_Consigne 1_
Indiquez si chacun des énoncés suivants concorde avec l’extrait ci-dessous sur le programme du Parti Vert, en répondant par oui ou par non et en citant textuellement les mots qui tranchent. (a) Le parti prévoit d’intégrer les soins d’affirmation de genre au système de santé public. (b) Le plan propose de réduire le financement des organismes offrant des services d’urgence. (c) Le Parti Vert réclame une évaluation des lois provinciales.
_Consigne 2_
Recopiez fidèlement le passage de l’extrait ci-dessous sur le programme du Parti Vert qui commence à « Le Parti Vert promeut » et se termine à « dans les écoles. », ces mots compris.

_Extrait choisi_
⁂

Pour un accès équitable aux soins de santé affirmant le genre, le parti prévoit : l’intégration complète des soins d’affirmation de genre (thérapies hormonales, chirurgies, soutien psychologique) dans le système de santé public; une formation accrue du personnel médical sur les réalités trans, non binaires et intersexes; des investissements pour améliorer l’accès aux services de santé mentale pour les jeunes LGBTQ+.
Le Parti Vert promeut l’intégration de contenus sur la diversité sexuelle et de genre dans les programmes scolaires; la création d’environnements scolaires inclusifs où les élèves LGBTQ+ se sentent en sécurité et soutenus; des programmes de lutte contre l’intimidation et les discriminations dans les écoles.
Le plan comprend un soutien économique et social aux communautés LGBTQ+. On parle spécifiquement d’un appui aux initiatives de logement, emploi et services sociaux pour les personnes LGBTQ+ marginalisées (notamment les jeunes sans-abri, souvent surreprésentés); et d’un financement accru d’organismes offrant des services d’urgence et de transition adaptés aux réalités queer et trans.
FInalement, le Parti Vert demande une évaluation des lois et règlements fédéraux pour s’assurer qu’ils ne reproduisent pas de biais ou d’exclusions envers les personnes LGBTQ+; et la défense des droits des personnes trans dans tous les secteurs relevant du gouvernement fédéral (identité juridique, accès à l’emploi, sécurité publique, etc.).

⁂

_Extrait de données_
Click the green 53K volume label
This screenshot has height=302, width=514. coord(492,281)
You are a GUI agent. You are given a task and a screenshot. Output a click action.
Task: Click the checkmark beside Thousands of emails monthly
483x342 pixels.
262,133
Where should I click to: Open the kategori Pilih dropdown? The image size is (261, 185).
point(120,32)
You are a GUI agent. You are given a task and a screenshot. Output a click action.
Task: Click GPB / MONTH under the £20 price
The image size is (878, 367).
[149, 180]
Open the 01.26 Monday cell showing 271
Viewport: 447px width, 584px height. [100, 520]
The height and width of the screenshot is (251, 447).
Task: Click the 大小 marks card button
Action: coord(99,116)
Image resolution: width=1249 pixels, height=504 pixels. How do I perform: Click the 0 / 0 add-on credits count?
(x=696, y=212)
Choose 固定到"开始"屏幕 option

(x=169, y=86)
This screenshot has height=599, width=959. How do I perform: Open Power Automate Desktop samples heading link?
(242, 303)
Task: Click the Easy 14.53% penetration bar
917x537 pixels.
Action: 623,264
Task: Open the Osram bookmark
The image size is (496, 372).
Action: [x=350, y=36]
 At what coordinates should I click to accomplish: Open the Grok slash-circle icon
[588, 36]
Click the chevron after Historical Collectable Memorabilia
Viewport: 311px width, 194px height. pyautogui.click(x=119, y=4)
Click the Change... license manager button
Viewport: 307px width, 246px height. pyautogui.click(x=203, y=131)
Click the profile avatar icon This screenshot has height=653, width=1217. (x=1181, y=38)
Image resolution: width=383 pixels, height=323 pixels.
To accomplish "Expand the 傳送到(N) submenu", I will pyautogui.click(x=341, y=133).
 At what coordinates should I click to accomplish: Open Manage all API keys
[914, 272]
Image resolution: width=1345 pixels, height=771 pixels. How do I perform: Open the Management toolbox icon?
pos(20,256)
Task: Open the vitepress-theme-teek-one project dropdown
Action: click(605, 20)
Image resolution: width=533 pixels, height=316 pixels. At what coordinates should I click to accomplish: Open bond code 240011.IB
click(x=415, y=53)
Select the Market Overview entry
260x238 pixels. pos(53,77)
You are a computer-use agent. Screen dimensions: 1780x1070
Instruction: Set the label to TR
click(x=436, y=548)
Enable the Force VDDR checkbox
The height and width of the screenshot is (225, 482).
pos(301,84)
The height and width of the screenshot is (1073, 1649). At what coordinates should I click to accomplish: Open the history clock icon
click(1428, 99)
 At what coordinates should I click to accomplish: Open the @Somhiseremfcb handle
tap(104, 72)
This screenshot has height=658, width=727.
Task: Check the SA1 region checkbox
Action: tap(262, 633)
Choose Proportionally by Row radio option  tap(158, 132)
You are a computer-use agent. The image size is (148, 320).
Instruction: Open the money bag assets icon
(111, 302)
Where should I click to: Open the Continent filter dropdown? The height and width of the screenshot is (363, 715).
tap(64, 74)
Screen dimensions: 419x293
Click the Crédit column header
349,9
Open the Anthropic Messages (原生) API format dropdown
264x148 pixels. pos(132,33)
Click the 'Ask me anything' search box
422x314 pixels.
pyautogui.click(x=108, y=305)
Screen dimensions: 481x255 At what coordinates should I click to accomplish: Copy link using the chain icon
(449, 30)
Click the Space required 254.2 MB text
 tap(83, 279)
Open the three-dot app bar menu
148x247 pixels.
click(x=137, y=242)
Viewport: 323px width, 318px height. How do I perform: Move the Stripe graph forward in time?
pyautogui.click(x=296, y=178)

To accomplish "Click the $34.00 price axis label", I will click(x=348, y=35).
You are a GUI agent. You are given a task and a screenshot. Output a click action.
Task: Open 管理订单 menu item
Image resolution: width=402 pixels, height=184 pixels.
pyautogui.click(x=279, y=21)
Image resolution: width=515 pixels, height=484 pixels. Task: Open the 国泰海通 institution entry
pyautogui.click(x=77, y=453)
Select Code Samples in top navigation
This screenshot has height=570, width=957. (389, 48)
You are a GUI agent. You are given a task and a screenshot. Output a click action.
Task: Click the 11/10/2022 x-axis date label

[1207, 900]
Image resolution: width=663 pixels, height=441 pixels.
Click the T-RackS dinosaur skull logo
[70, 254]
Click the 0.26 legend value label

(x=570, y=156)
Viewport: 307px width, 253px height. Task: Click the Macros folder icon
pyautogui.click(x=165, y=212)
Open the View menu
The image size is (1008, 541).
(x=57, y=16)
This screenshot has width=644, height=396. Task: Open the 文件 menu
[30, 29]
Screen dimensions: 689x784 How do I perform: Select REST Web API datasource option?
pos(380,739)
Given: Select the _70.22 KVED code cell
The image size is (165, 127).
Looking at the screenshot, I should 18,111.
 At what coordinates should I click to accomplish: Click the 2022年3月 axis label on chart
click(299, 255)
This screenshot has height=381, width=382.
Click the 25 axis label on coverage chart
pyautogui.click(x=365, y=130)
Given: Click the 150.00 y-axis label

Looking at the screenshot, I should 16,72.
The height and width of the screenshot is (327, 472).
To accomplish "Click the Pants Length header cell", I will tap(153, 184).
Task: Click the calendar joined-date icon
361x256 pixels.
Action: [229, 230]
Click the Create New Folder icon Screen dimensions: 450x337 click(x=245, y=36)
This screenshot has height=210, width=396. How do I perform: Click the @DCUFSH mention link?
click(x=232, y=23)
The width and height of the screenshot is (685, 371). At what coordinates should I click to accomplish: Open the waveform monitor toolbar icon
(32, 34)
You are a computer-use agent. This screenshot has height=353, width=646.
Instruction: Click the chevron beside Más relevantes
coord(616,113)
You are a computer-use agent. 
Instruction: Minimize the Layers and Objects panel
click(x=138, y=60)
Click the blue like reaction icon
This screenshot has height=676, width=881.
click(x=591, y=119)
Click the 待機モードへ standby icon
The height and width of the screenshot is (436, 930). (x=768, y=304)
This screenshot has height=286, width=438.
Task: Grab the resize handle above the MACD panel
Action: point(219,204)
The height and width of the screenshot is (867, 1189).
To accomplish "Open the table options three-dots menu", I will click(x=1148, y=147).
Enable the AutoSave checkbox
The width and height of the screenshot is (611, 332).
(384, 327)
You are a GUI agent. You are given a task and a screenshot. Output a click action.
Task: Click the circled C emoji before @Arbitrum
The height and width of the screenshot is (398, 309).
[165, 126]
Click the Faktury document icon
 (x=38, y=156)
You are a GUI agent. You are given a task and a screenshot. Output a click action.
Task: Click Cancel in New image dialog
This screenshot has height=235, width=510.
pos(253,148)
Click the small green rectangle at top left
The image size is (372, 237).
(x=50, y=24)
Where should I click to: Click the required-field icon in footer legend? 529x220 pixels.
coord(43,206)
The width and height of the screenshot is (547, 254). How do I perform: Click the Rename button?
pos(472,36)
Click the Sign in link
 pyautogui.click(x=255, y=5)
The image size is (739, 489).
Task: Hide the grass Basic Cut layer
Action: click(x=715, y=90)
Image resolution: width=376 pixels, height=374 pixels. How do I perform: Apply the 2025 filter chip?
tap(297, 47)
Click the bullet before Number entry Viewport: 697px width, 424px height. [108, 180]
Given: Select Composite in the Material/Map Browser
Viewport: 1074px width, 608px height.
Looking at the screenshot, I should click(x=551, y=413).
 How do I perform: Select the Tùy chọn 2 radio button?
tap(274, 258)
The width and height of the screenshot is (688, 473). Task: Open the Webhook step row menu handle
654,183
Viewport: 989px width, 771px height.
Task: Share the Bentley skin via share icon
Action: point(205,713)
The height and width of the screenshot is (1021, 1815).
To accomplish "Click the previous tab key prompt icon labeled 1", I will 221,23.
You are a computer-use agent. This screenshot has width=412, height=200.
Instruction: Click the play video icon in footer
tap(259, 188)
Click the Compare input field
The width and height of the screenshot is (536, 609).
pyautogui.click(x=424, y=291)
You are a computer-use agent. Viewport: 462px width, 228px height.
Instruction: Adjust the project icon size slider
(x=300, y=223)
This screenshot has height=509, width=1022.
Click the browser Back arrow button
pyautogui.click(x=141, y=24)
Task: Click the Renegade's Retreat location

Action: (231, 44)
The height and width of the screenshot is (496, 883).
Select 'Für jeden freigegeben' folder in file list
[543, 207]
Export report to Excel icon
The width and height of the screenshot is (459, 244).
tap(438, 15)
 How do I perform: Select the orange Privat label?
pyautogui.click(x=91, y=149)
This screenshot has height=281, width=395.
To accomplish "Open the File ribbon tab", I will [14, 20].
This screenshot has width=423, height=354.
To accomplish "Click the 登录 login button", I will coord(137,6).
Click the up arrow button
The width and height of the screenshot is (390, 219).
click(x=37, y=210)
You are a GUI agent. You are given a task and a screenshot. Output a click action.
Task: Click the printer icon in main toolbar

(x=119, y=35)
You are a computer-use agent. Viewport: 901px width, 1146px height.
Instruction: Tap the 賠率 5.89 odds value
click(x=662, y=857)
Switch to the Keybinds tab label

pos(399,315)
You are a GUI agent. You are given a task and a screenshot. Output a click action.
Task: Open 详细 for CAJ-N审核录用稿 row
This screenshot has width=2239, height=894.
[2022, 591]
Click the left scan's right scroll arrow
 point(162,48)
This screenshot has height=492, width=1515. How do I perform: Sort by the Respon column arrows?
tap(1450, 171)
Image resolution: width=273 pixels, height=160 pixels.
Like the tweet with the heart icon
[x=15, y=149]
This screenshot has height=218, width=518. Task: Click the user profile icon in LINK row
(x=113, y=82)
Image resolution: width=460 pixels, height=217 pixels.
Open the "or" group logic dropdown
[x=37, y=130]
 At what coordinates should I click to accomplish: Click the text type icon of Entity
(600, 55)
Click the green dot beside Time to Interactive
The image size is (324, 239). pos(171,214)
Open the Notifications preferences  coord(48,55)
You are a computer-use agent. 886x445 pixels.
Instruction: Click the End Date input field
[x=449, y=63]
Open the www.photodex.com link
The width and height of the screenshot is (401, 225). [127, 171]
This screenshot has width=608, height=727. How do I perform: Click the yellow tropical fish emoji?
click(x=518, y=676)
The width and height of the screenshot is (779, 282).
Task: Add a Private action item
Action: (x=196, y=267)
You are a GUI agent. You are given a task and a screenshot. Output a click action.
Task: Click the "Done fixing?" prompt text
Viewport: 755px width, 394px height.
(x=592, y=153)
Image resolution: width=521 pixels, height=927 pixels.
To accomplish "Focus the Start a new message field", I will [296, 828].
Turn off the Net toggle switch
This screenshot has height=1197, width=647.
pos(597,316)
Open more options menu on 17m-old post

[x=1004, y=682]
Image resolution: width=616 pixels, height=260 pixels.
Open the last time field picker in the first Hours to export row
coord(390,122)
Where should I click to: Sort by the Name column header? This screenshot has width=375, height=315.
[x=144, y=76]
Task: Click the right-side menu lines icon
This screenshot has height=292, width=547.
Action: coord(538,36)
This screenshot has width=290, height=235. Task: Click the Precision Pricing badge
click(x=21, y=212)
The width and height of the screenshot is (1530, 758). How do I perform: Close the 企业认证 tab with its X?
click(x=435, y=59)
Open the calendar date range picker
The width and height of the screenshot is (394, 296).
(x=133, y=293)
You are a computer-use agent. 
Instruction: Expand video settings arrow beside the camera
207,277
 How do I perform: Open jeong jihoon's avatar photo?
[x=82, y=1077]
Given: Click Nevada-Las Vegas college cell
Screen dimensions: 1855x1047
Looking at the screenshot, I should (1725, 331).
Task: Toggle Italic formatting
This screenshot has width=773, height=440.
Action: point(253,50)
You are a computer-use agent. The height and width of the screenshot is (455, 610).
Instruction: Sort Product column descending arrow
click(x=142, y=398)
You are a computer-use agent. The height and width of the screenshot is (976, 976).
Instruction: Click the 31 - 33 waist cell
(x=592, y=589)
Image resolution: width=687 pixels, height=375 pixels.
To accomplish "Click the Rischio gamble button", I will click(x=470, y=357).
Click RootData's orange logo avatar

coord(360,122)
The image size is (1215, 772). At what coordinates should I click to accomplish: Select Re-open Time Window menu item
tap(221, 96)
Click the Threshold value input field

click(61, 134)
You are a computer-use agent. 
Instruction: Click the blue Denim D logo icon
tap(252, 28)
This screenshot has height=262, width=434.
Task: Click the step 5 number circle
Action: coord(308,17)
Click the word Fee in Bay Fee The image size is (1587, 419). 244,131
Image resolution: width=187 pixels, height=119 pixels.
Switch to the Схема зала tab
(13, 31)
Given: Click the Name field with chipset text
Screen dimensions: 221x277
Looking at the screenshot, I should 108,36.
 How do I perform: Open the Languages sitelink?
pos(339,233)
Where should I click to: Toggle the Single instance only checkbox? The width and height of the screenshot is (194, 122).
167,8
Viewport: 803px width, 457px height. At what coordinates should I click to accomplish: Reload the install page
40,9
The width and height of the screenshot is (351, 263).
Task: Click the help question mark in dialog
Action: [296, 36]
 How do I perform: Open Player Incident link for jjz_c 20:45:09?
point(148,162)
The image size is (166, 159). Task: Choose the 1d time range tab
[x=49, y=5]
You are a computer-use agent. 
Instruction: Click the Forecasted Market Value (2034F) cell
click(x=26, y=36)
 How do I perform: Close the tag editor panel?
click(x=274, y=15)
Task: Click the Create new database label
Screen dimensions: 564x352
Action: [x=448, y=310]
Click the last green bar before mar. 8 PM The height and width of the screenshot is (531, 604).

⁂

_Réponse 1_
(a) Oui : « l’intégration complète des soins d’affirmation de genre (thérapies hormonales, chirurgies, soutien psychologique) dans le système de santé public ».
(b) Non : « d’un financement accru d’organismes offrant des services d’urgence et de transition ».
(c) Non : « une évaluation des lois et règlements fédéraux ».

_Réponse 2_
Le Parti Vert promeut l’intégration de contenus sur la diversité sexuelle et de genre dans les programmes scolaires; la création d’environnements scolaires inclusifs où les élèves LGBTQ+ se sentent en sécurité et soutenus; des programmes de lutte contre l’intimidation et les discriminations dans les écoles.